=== Section Start ===

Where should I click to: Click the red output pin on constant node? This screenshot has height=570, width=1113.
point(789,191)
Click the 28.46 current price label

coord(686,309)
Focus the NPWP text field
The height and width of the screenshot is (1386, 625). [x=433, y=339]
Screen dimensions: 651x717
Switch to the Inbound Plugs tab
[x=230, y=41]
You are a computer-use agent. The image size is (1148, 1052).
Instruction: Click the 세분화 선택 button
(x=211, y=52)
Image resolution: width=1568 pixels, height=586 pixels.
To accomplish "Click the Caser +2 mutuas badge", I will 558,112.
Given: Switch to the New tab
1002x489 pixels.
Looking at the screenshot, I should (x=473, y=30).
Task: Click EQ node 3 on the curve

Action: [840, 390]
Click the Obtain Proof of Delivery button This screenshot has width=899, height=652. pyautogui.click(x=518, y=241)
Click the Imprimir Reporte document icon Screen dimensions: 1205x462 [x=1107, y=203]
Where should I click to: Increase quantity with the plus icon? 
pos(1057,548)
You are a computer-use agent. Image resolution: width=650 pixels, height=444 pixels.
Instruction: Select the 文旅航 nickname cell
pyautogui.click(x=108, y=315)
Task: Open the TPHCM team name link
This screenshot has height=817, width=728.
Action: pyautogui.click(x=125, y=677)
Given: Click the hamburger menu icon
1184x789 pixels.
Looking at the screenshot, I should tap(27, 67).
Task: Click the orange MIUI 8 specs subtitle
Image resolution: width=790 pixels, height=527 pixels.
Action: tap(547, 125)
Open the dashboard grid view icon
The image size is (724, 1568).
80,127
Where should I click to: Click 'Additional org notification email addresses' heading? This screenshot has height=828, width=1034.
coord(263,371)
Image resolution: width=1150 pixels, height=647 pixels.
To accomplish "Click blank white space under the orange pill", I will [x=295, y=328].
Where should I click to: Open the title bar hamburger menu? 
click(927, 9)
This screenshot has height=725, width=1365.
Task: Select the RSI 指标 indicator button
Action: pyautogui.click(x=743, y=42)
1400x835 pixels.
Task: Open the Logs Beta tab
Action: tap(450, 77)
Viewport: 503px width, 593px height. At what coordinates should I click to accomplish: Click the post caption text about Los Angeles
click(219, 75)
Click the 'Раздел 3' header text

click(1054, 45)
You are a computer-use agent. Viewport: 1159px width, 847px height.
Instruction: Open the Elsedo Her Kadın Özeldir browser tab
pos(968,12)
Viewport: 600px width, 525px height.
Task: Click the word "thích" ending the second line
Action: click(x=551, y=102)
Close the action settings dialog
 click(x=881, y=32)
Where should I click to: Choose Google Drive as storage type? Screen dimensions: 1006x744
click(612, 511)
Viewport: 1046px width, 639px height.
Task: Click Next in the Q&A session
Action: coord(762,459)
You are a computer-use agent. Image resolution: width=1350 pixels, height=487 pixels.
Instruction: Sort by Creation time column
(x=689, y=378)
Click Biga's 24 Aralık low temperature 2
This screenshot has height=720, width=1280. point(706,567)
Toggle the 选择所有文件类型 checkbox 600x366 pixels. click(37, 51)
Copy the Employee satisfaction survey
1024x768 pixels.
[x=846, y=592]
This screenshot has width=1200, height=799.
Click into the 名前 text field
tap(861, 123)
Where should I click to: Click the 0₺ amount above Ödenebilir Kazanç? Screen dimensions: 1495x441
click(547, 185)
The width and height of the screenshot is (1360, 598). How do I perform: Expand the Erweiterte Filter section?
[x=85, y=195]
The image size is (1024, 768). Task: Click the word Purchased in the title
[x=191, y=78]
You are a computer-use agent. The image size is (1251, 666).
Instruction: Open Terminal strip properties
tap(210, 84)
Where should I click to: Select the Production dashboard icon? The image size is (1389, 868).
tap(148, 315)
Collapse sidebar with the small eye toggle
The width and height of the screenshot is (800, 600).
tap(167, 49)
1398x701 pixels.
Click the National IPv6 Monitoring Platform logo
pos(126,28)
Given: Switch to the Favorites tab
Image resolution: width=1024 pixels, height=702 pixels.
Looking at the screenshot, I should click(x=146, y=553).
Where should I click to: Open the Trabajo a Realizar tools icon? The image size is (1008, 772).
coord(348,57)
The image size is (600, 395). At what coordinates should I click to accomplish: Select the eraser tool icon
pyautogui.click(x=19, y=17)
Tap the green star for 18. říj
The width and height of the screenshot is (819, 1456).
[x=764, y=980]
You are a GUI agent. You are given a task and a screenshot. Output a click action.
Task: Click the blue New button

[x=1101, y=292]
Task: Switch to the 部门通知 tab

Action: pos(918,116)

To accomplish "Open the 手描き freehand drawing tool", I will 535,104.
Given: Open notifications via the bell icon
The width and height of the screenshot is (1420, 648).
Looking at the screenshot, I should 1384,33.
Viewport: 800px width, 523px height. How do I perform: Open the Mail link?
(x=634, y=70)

=== Section End ===

WORK TASK:
Copy every line of the records above that holds the word "computer".

WRITTEN REPLY:
You are a computer-use agent. The image size is (1148, 1052).
You are a computer-use agent. Image resolution: width=650 pixels, height=444 pixels.
You are a computer-use agent. Viewport: 1159px width, 847px height.
You are a computer-use agent. Image resolution: width=1350 pixels, height=487 pixels.
You are a computer-use agent. The image size is (1251, 666).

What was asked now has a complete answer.